─── Excerpt

For five hundred years, every spring, hundreds of thousands of cubic metres of timber set out from the forests above Bassano, bound for the Arsenal of Venice. They floated down the Brenta lashed into rafts, guided by men working barefoot in the water. Without that wood, Venice could not have existed.
The Republic of Venice had no forests, no mines, no real hinterland until the 15th century. It had only the lagoon. When, in 1404, it conquered Vicenza and then Bassano, Belluno, Feltre and the Cadore, it did so for an essentially economic reason: timber. The Serenissima needed wood for the ships of its arsenal, for the piles its palaces rest upon (Venice is a city built on an upturned forest), for roofs, furniture, the building of a maritime empire.
From that moment — and for five centuries, until the fall of the Republic in 1797 — the timber of the Venetian Pre-Alps was managed as a resource of state. The Magistratura ai Boschi of Venice regulated felling, marked every single tree, banned export and organised the floating.
The Venetian timber supply system rested on three great forest districts:
The forests of the Piave basin supplied larch for piles and pile foundations. Logs were lashed into rafts at Perarolo or Codissago and floated down the Piave to Belluno, Treviso, Venice. The Venetian place-name Zattere, along the Giudecca canal, comes precisely from the arrival of the timber rafts.
The great forest between Belluno and Vittorio Veneto, the Republic's "oar forest": here grew the beech from which the galleys' oars were made. An exclusive reserve of the Arsenal, forbidden to peasants and merchants.
Above the Brenta gorge, on the Asiago plateau and in the Grappa valleys, grew spruce for construction and soundboards (the same wood Stradivari used, still used in Cremona's violin-making today). From these woods the logs came down towards Valstagna on the stone stairs, and from there down the Brenta to Venice.

──────
─── Rows

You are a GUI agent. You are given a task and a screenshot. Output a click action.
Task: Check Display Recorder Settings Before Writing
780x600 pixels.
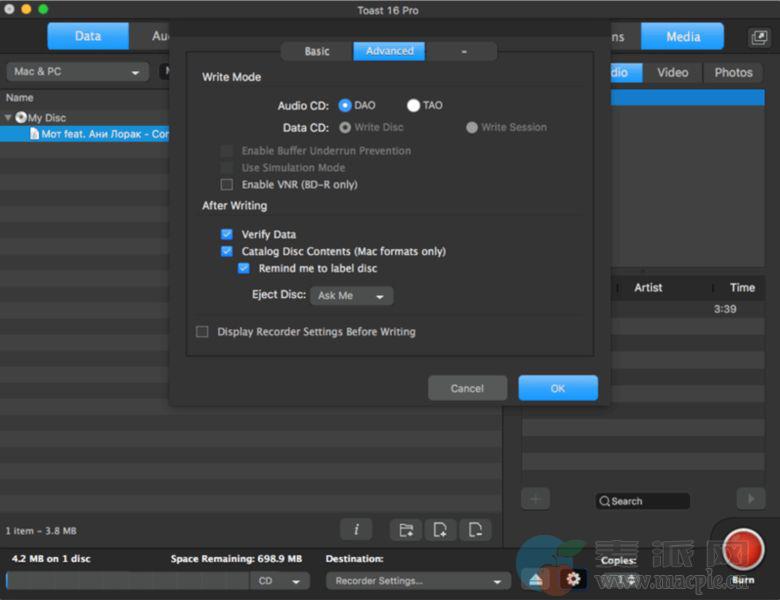(x=202, y=332)
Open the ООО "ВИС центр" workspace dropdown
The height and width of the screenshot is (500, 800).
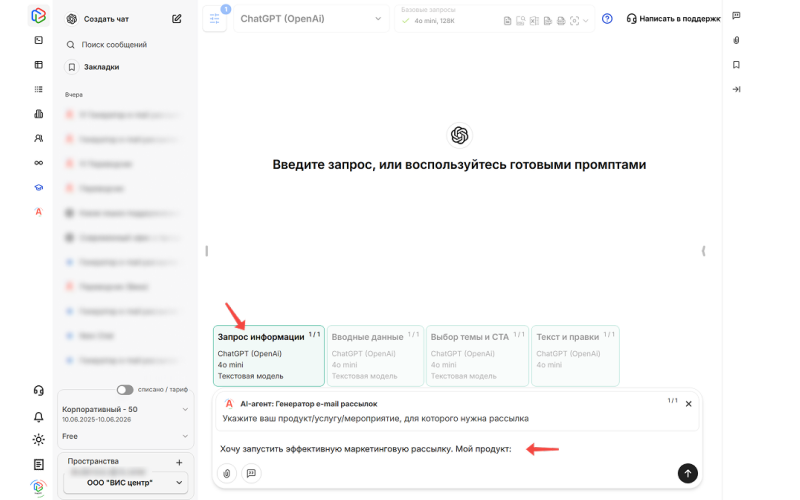pyautogui.click(x=124, y=483)
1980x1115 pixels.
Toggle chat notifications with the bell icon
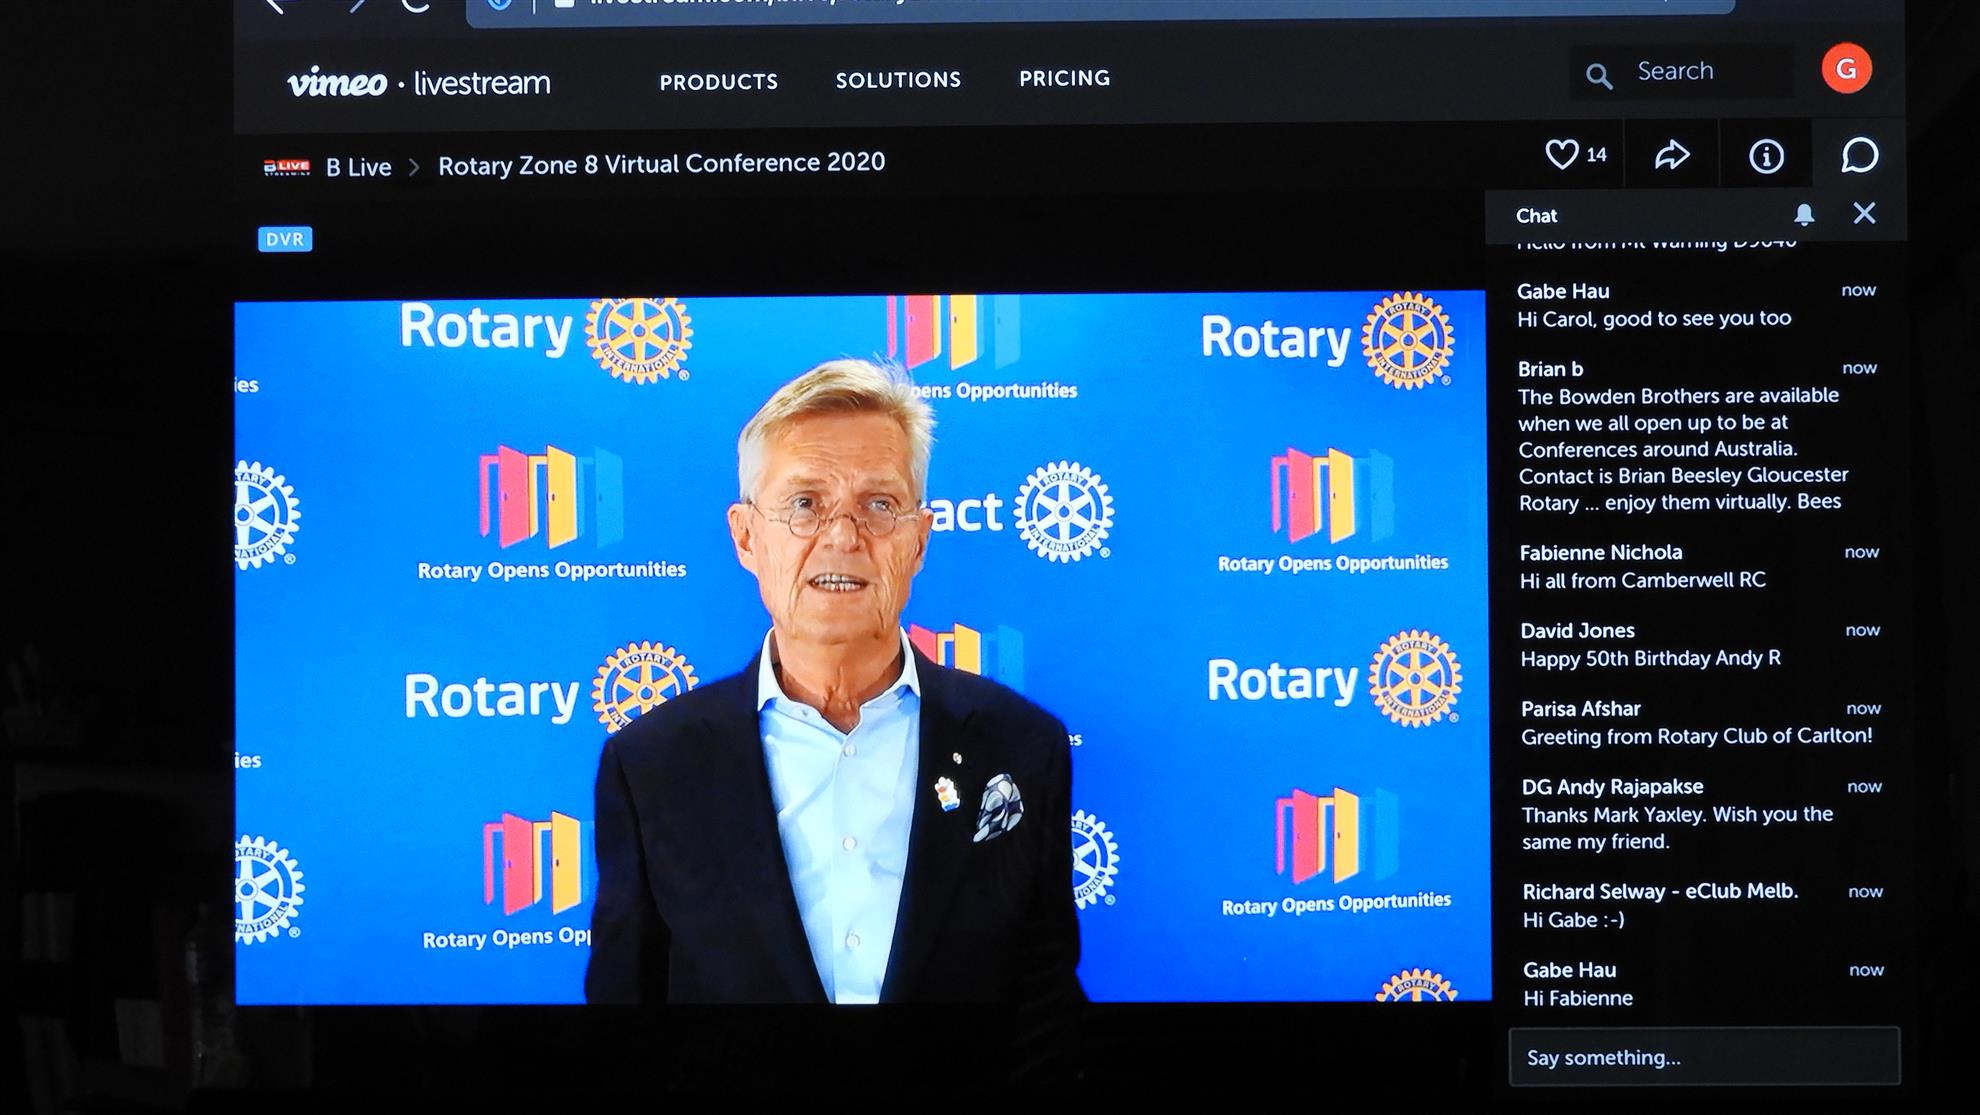point(1804,214)
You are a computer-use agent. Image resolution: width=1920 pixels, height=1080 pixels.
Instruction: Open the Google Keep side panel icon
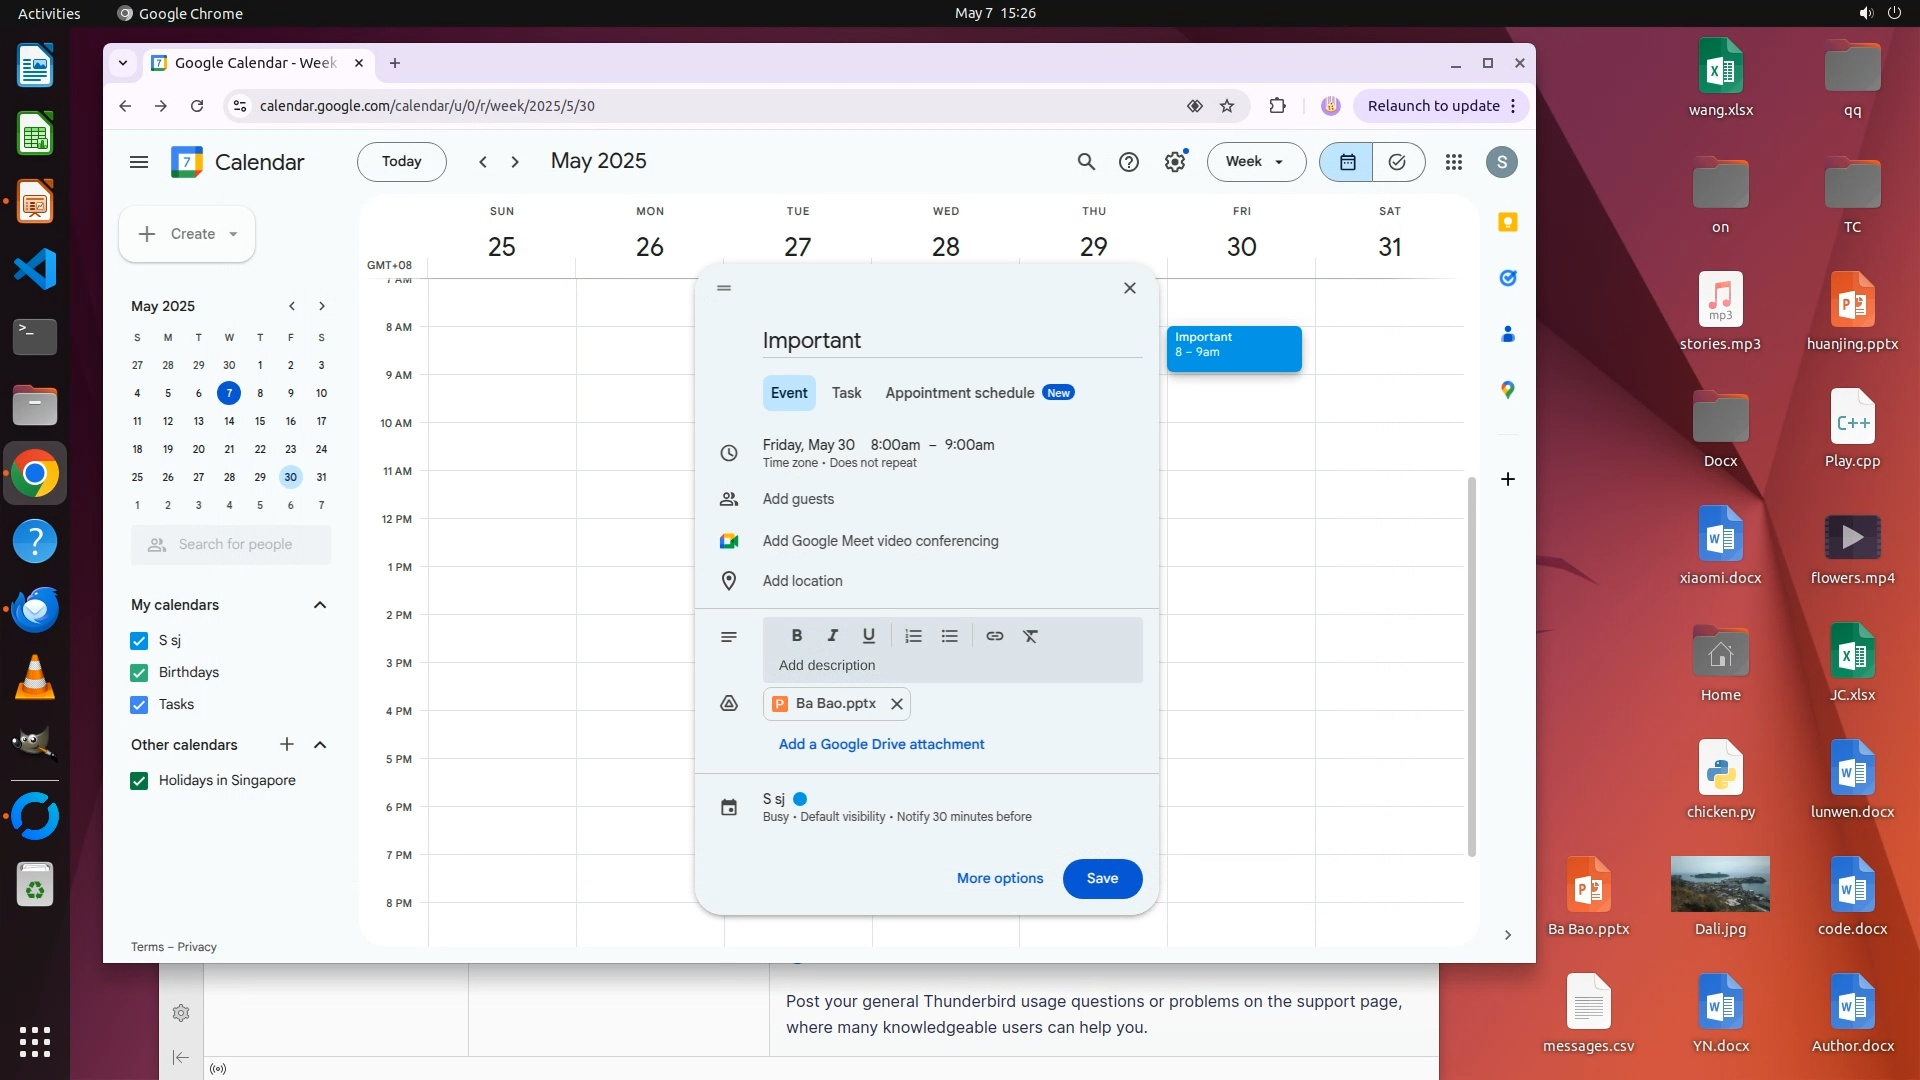click(1508, 222)
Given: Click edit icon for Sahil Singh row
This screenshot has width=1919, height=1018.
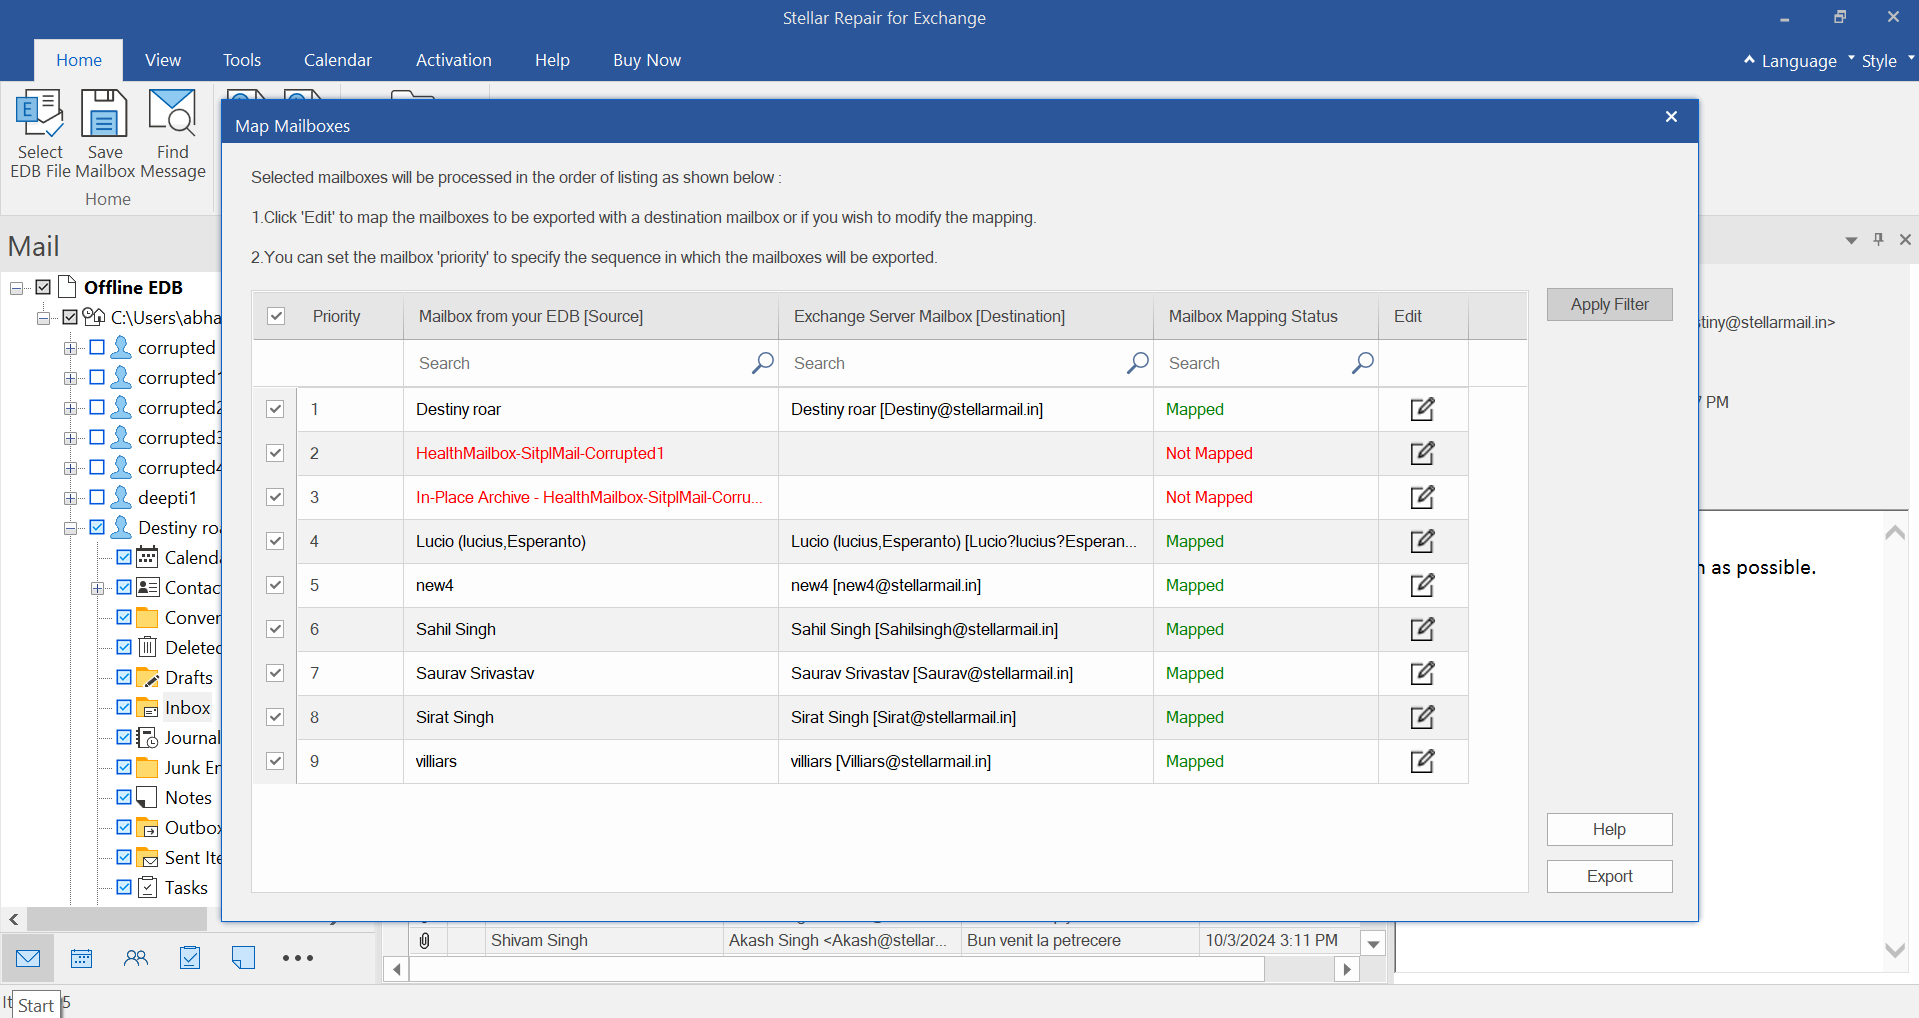Looking at the screenshot, I should click(1422, 629).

──────

▶ To do:
• a. From the passage on Venice's timber supply, list every place the Republic conquered in and after 1404.
• b. Rewrite the section of the passage on Venice's timber supply that opens with the words containing "Above the Brenta" and closes with "Brenta to Venice.", putting "fir" in place of "spruce".
• c. Carry the passage on Venice's timber supply forward from its final sentence.

▶ Answers per task:
• a. Vicenza, Bassano, Belluno, Feltre, the Cadore

• b.
Above the Brenta gorge, on the Asiago plateau and in the Grappa valleys, grew fir for construction and soundboards (the same wood Stradivari used, still used in Cremona's violin-making today). From these woods the logs came down towards Valstagna on the stone stairs, and from there down the Brenta to Venice.

• c.
On the limestone walls of the Brenta gorge, facing Valstagna, is carved the most impressive work of peasant engineering in Venetian history: the Calà del Sasso. 4,444 stone steps cut into the rock over a drop of 750 metres, linking the village of Sasso (on the Asiago plateau) to the river port of Valstagna.
It was built in 1389 by the Cimbri of the Sette Comuni, with the Republic's authorisation, to bring their forests' timber to the river. For nearly six centuries — until 1955, when the first conveyor belt came into use — logs were thrown from above into wooden chutes that slid them down beside the stairs to the river.
Beside the log chute ran the staircase proper, where men, women and mules climbed and descended. It was the only link between plateau and valley.
Today the Calà del Sasso is the longest uninterrupted monumental staircase in Italy, walkable on foot (2 hours up, a good hour down). It has been proposed for UNESCO status.
At the upper end of the Brenta gorge, where it narrows to its tightest point before the Valsugana, lay the northern frontier of the Republic of Venice. Here every log, every raft, every merchant descending from Trentino and the Feltre area was checked: this was the gateway through which the timber — and so the wealth — passed.
Guarding the pass, the Covolo di Butistone: an extraordinary fortress built inside a natural cavity halfway up a sheer cliff, mentioned as early as 1004, taken by Cangrande della Scala in 1321 and entering Venetian rule in 1404. It could be reached only by ladders and hoists lowered from above.
Lower down, the Tagliata della Scala — a masonry barrier flanked by an artillery platform, halfway up the climb — physically closed the valley. From this system of "stairs" and forts comes the name Scala di Primolano: not a mere staircase, but the armoured gate of the Canale to the north.
On gates, towers and town halls across the Veneto is carved the lion of Saint Mark, symbol of the Serenissima. But the lion is not always the same: sometimes it holds an open book, sometimes a closed book, sometimes a sword. And in that difference, tradition holds, one could read a community's fiscal relationship with Venice.
By the most common reading, the open book marked the towns that gave themselves to Venice spontaneously and paid tribute; the closed book, often with a drawn sword, marked instead the border lands exempted from taxes — rewarded for war merits or kept loyal precisely through fiscal privilege. The hard, strategic communities of the Brenta gorge, on the edge of the frontier, fell within this logic of loyalty bought with exemption.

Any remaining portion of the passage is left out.